In the just finished thread I discussed the number of the Beast, 666, in the context of the book of Revelation and its broader symbolism.  In response, several readers asked me to say some more about Revelation (which by the ways does NOT have an “s” on the end!!  That’s one of my pet pieves.  It’s not the book of Revelations but the book of Revelation).  So I think I’ll do two or three posts on it.  It is the one book my students are *most* interested in.  The book is so weird, so unlike anything they’ve ever seen, that they assume that it can only have come about by  divine revelation, and that it is in fact predicting something that is to happen in our near future.

I’m afraid that I end up disappointing my students by my understanding of the book.   I don’t think it is a blue-print for what is to transpire in the early 21st century.  It is a book written in its own day, and for its own audience, to give them a message for themselves, not for people living 2000 years later.

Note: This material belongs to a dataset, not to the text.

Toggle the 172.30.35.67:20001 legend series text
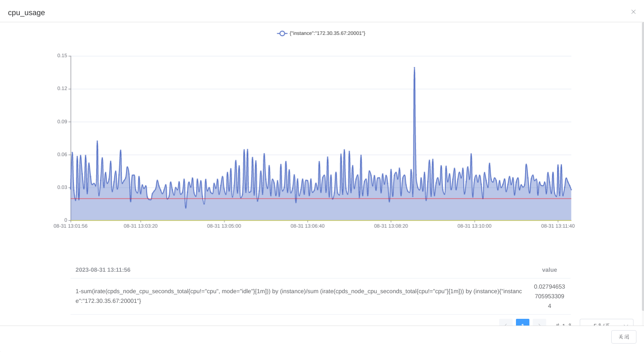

The way to make sense of the book is to understand that it is written in the ancient genre known as the “apocalypse.”   The view I stress in my class is that if you do not know how a genre of literature “works,” you won’t know how to interpret any particular book in that genre.   If you have never encountered a novel before, or a short story (these are both very modern inventions), then probably you wouldn’t be able to figure out what is going on.  Is David Copperfield some kind of biography of a 19th century Englishman?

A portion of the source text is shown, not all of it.